Anehnya, persetujuan itu diberikan sebulan setelah bersamaan dengan pemberian gelar Knight Grand Cross in the Order of the Bath oleh Ratu Elizabeth II kepada Presiden Susilo Bambang Yudhoyono pada 31 Oktober 2012. Saat kunjungan itu, Perdana Menteri Inggris David Cameron memberikan kejutan dengan menyampaikan ucapan terima kasih kepada Presiden SBY atas persetujuan kepada BP Berau. Sumber
Setelah SBY dapat gelar istimewa dari kerajaan Inggris, lalu perusahaan Inggris yang bernama British Petroleum (BP) Berau Ltd dapat proyek miliar dollar di Papua?
Hmmm…
Jika Presiden Jokowi secara tegas menolak pemberian grasi terhadap terpidana mati kasus narkoba selama ini, sedangkan SBY adalah Presiden pertama dalam sejarah republik Indonesia yang memberikan ‘pengampunan’ bagi narapidana narkoba bernama Corby. Dan pembebasan ini muncul setelah memanasnya kasus penyadapan oleh pihak Australian Signals Directorate (ASD) terhadap pemerintah SBY.

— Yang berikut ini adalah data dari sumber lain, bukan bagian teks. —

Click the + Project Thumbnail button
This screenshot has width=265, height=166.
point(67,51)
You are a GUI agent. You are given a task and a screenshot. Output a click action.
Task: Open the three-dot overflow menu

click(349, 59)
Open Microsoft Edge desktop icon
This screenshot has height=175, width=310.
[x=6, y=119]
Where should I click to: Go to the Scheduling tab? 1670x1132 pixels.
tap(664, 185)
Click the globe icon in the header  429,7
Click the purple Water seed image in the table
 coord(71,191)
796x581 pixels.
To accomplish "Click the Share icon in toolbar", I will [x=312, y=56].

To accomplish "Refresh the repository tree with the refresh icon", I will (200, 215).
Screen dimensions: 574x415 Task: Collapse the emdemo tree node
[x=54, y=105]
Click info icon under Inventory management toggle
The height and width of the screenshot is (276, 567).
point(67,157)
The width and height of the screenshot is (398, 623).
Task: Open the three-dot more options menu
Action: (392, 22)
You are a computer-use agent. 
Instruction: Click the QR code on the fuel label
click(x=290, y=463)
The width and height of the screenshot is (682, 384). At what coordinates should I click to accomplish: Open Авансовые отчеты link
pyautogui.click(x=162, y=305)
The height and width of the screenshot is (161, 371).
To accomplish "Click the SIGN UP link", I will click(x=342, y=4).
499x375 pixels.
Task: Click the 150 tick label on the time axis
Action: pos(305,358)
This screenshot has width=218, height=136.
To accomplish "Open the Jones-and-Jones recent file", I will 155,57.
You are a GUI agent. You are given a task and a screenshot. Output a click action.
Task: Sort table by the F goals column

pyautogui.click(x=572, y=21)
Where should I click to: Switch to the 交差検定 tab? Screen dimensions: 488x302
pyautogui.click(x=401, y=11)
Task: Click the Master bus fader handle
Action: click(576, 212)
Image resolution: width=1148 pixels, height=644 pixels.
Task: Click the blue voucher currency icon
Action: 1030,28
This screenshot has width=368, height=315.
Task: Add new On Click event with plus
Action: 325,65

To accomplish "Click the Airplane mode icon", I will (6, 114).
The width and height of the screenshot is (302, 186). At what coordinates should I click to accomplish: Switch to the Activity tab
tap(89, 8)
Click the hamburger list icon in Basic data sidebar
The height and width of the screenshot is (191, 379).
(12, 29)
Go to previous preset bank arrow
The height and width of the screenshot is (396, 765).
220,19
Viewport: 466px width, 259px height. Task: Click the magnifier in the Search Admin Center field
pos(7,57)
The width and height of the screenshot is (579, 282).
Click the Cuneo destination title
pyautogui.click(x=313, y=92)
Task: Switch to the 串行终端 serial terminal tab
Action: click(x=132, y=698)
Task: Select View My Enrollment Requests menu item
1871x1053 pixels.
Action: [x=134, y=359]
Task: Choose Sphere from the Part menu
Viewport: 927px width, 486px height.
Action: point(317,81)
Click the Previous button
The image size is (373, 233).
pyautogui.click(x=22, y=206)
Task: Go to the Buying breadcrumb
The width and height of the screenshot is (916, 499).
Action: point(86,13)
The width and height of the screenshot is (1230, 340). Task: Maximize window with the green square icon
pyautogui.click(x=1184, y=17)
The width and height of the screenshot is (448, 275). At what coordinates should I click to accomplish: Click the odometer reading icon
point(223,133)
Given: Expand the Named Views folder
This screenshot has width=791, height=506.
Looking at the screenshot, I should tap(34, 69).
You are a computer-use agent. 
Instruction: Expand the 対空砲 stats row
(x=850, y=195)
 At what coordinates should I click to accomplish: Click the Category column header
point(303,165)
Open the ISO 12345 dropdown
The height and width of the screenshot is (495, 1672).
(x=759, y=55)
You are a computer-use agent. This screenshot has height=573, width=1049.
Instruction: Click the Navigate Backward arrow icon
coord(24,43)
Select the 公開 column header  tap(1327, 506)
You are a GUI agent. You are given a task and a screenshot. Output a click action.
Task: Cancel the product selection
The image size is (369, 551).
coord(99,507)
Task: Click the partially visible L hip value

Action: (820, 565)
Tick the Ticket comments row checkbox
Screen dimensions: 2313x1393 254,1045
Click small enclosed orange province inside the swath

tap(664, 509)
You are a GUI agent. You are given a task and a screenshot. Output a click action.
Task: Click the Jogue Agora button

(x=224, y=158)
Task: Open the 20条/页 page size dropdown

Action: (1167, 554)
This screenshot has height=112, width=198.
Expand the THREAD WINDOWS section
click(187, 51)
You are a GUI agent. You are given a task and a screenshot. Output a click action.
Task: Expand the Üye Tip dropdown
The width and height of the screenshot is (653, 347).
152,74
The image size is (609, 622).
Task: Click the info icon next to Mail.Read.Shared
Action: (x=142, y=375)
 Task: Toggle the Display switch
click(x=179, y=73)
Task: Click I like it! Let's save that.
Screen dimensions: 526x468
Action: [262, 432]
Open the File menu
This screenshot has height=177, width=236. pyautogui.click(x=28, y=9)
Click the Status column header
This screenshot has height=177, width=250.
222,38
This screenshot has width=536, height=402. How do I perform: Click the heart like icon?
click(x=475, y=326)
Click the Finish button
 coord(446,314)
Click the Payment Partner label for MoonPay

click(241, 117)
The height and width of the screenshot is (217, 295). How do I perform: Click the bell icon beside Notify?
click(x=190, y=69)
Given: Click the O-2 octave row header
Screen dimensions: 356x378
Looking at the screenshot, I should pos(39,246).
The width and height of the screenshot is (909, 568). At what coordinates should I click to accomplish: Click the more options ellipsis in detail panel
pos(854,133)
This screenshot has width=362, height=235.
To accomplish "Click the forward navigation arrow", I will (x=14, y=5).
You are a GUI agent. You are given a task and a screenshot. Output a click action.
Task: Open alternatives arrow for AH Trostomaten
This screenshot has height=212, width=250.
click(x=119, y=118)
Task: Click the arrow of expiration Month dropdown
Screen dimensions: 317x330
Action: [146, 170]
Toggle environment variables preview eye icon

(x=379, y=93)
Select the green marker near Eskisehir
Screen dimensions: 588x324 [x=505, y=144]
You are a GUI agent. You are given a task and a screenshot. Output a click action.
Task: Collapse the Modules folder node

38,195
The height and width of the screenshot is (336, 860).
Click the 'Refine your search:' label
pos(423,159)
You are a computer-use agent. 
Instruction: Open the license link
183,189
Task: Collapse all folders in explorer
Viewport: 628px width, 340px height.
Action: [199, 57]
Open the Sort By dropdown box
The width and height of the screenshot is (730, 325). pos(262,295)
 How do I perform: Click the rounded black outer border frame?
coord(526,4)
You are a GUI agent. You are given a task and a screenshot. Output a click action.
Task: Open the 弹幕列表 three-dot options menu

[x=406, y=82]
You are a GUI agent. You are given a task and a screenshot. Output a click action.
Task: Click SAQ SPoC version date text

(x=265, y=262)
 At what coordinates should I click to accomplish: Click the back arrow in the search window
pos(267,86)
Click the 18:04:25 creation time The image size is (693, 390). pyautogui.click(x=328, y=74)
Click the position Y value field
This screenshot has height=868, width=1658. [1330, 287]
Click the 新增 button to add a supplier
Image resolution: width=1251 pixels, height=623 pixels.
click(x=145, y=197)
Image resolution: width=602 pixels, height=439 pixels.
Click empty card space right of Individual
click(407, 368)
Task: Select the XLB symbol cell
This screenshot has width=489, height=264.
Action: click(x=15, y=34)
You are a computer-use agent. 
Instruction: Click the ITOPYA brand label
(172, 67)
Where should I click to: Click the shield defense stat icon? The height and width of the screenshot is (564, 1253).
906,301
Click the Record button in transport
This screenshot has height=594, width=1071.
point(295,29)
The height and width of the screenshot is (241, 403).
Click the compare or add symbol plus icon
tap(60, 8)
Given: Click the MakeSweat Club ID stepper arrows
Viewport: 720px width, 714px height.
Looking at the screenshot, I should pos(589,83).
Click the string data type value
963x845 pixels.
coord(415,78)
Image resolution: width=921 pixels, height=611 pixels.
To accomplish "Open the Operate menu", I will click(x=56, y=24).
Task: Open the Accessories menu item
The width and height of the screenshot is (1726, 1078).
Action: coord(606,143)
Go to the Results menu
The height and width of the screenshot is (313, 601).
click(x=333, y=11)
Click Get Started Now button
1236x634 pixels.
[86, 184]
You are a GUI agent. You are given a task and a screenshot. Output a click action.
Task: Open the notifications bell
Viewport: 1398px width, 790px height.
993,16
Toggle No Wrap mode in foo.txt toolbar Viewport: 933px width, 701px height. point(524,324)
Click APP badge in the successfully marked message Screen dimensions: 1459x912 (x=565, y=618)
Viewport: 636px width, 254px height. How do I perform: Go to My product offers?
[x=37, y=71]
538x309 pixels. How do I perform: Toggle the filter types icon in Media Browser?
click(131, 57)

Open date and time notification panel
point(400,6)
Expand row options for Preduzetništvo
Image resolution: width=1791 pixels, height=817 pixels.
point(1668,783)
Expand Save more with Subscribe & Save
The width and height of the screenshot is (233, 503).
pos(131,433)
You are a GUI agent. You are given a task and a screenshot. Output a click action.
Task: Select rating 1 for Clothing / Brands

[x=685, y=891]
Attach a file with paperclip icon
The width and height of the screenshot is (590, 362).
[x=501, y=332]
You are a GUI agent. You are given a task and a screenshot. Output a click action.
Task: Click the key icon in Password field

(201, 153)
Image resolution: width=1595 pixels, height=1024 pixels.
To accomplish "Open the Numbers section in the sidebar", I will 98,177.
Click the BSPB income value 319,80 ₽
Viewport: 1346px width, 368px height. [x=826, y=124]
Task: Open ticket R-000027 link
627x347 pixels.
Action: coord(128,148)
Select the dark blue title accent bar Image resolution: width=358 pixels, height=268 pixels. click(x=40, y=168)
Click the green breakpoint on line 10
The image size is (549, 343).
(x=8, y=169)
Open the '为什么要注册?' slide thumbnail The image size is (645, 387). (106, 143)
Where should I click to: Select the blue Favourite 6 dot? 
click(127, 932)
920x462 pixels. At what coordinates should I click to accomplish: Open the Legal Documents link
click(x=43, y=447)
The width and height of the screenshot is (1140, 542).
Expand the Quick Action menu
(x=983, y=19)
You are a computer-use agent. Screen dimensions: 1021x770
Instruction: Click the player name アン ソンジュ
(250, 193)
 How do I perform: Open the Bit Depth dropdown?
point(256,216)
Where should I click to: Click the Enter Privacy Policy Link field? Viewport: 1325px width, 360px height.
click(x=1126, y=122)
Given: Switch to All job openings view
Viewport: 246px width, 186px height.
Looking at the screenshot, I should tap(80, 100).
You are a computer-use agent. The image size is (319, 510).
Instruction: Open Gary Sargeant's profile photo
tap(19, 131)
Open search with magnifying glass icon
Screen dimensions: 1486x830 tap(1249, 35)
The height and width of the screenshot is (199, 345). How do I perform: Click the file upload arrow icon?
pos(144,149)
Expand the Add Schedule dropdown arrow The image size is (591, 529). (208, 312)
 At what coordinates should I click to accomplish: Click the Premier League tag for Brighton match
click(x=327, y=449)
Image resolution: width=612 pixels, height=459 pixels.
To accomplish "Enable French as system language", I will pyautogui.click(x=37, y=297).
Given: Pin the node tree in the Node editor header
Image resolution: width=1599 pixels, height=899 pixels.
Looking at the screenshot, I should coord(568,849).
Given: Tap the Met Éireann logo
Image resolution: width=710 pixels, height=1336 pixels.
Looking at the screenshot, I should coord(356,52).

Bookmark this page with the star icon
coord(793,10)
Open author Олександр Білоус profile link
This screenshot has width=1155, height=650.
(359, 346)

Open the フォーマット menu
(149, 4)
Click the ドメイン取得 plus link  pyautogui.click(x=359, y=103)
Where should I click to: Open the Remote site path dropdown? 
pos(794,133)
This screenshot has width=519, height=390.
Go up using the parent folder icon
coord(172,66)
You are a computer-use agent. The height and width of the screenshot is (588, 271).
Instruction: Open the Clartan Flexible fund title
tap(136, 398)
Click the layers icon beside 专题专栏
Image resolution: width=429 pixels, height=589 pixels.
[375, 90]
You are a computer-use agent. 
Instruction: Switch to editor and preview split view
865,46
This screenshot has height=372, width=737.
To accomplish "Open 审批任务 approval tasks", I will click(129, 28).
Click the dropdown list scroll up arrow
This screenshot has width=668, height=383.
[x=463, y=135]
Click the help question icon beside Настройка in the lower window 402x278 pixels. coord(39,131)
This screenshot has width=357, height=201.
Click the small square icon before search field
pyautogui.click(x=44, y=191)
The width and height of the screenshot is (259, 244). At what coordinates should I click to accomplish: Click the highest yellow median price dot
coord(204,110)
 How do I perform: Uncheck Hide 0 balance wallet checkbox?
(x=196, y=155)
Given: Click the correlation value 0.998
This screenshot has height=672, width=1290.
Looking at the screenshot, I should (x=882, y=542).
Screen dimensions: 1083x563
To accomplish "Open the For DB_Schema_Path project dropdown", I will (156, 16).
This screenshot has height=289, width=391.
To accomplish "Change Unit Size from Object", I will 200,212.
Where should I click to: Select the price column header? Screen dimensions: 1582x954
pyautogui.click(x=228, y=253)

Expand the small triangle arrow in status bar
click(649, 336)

Setelah 1 bulan SBY mendapatkan penghargaan dari kerajaan Inggris, lalu perusahaan Inggris mendapat proyek miliar dollar di Papua.
Apakah semua ini sebuah kebetulan?
Silahkan rakyat Indonesia untuk menilai sendiri apakah benar SBY adalah orang yang tidak bisa didikte selama beliau jadi Presiden?